Wandering Thoughts archives

2024-07-06

"Out of band" network management is not trivial

One of the Canadian news items of the time interval is that a summary of the official report on the 2022 Rogers Internet and phone outage has been released (see also the CBC summary of the summary, and the Wikipedia page on the outage). This was an extremely major outage that took down both Internet and phone service for a lot of people for roughly a day and caused a series of failures in services and systems that turned out to rely on Rogers for (enough of) their phone and Internet connectivity. In the wake of the report, some people are (correctly) pointing to Rogers not having any "Out of Band" network management capability as one of the major contributing factors. Some people have gone so far as to suggest that out of band network management is an obvious thing that everyone should have. As it happens I have some opinions on this, and the capsule summary is that out of band network management is non-trivial.

(While the outage 'only' cut off an estimated 12 million people, the total population of Canada is about 40 million people, so it directly affected more than one in four Canadians.)

Obviously, doing out of band network management means that you need a dedicated set of physical hardware for your OOB network; separate switches, routers, local network cabling, and long distance fiber runs between locations (whether that is nearby university buildings or different cities). If you're serious, you probably want your OOB fiber runs to have different physical paths than your regular network fiber, so one backhoe accident can't cut both of them. This separate network infrastructure has to run to everything you want to manage and also to everywhere you want to manage your network from. This is potentially a lot of physical hardware and networking, and as they say it can get worse.

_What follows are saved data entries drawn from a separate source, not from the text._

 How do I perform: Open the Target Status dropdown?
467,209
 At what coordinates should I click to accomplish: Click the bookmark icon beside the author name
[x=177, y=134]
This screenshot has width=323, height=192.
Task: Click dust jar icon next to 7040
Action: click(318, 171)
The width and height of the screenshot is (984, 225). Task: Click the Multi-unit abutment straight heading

(This out of band network also absolutely has to be secure, because it's a back door to your entire network.)

When you set up OOB network management, you have a choice to make; is your OOB network the only way to manage equipment, or can you manage equipment either 'in-band' through your regular network or through the out of band network. If your OOB network is your only way of managing things, you not only have to build a separate network, you have to make sure it is fully redundant, because otherwise you've created a single point of failure for (some) management. If your OOB network is a backup, you don't necessarily need as much redundancy (although you may want some), but now you need to actively monitor and verify that both access paths work. You also have two access paths to keep secure, instead of just one.

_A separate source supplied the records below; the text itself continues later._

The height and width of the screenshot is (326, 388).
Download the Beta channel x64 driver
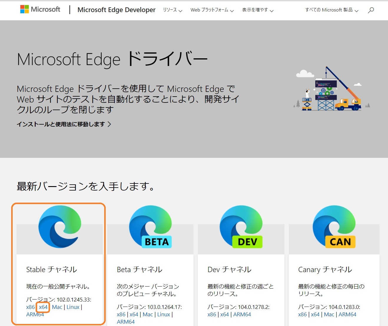pos(134,314)
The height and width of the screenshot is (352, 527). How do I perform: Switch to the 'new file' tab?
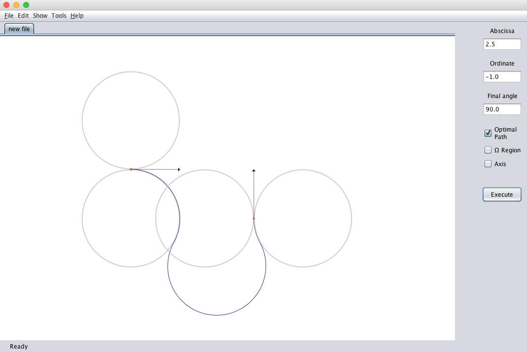click(x=19, y=29)
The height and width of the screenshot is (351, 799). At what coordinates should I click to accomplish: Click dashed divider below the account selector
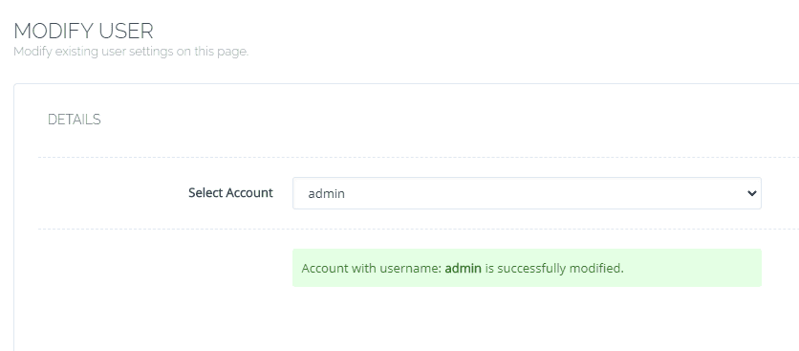tap(419, 230)
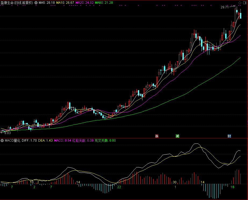Click the MACD量化 indicator name
Image resolution: width=248 pixels, height=200 pixels.
pyautogui.click(x=13, y=141)
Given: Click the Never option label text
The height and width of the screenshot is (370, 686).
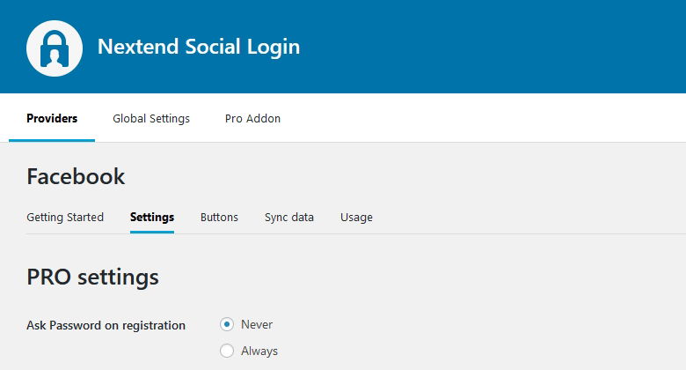Looking at the screenshot, I should (x=257, y=324).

Security or rather access authentication is another complication for out of band management networks. If you need your OOB network, you have to assume that all other networks aren't working, which means that everything your network routers, switches, and so on need to authenticate your access has to be accessible through the OOB management network (possibly in addition to through your regular networks, if you also have in-band management). This may not be trivial to arrange, depending on what sort of authentication system you're using. You also need to make sure that your overall authentication flow can complete using only OOB network information and services (so, for example, your authentication server can't reach out to a third party provider's MFA service to send push notifications to authentication apps on people's phones).

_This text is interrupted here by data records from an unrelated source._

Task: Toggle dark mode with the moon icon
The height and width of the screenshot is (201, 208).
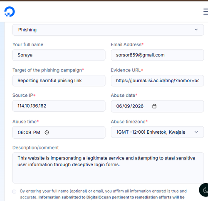Action: pyautogui.click(x=205, y=190)
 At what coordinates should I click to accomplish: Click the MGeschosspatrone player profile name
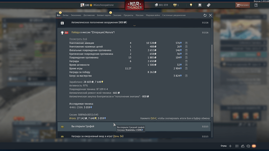[104, 5]
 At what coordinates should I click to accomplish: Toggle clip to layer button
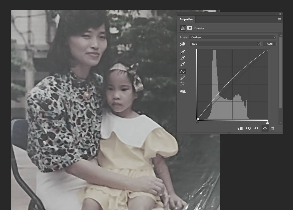pos(240,129)
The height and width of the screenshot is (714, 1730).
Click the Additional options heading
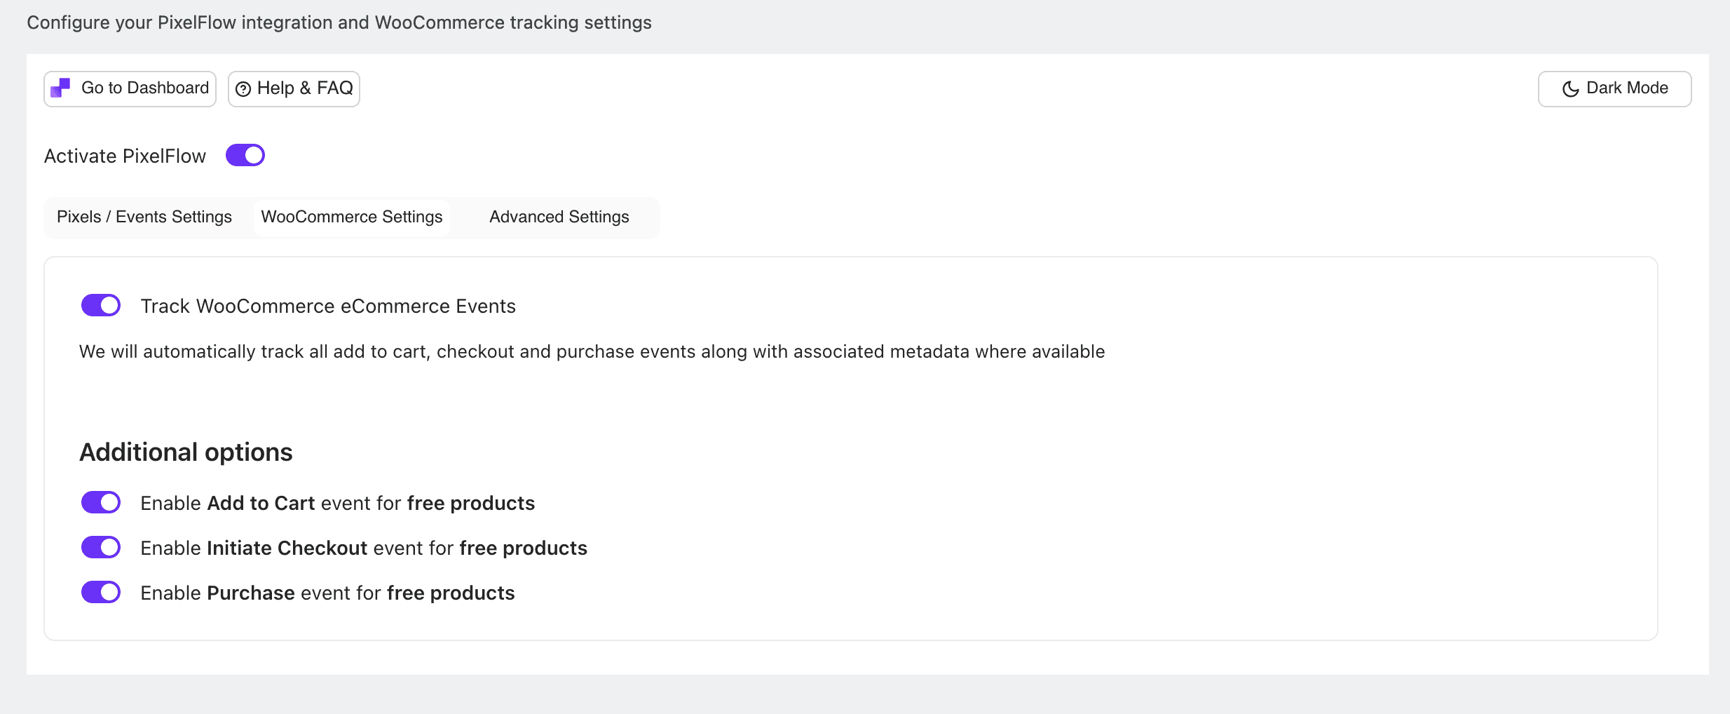[185, 452]
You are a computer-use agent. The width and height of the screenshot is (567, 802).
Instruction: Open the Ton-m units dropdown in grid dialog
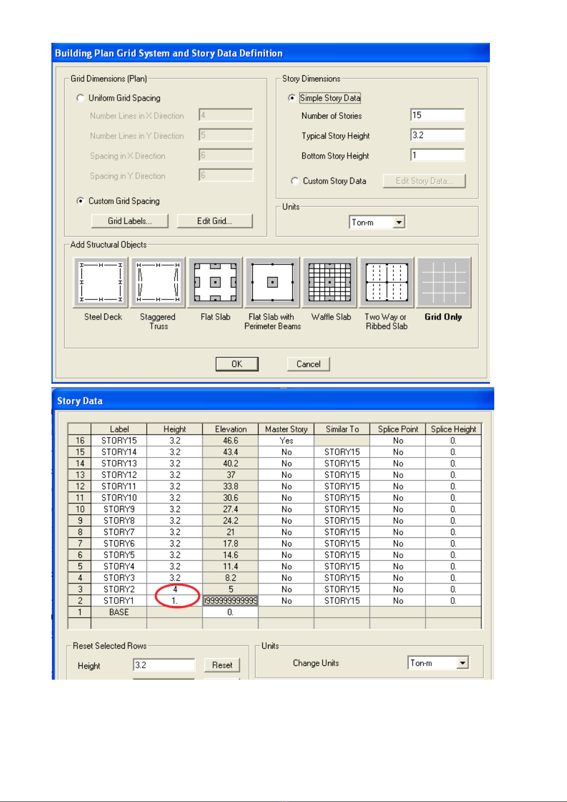pos(399,222)
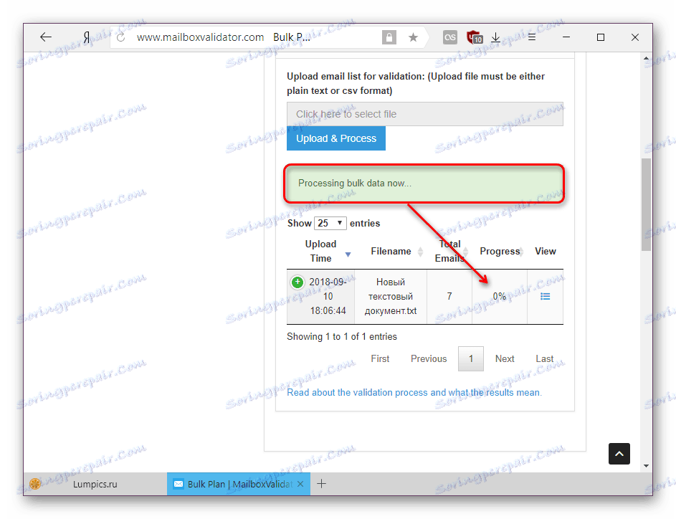Viewport: 676px width, 519px height.
Task: Open the Yandex browser hamburger menu
Action: click(x=530, y=37)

Locally, we have what I would describe as a discount out of band management network. It has a completely separate set of switches, cabling, and building to building fiber runs, and some things have their management interfaces on it. It doesn't have any redundancy, which is acceptable in our particular environment. Unfortunately, because it's a completely isolated network, it can be a bit awkward to use, especially if you want to put a device on it that would appreciate modern conveniences like the ability to send alert emails if something happens (or even send syslog messages to a remote server; currently our central syslog server isn't on this network, although we should probably fix that).

In many cases I think you're better off having redundant and and hardened in-band management, especially with smaller networks. Running an out of band network is effectively having two separate networks to look after instead of just one; if you have limited resources (including time and attention), I think you're further ahead focusing on making a single network solid and redundant rather than splitting your efforts.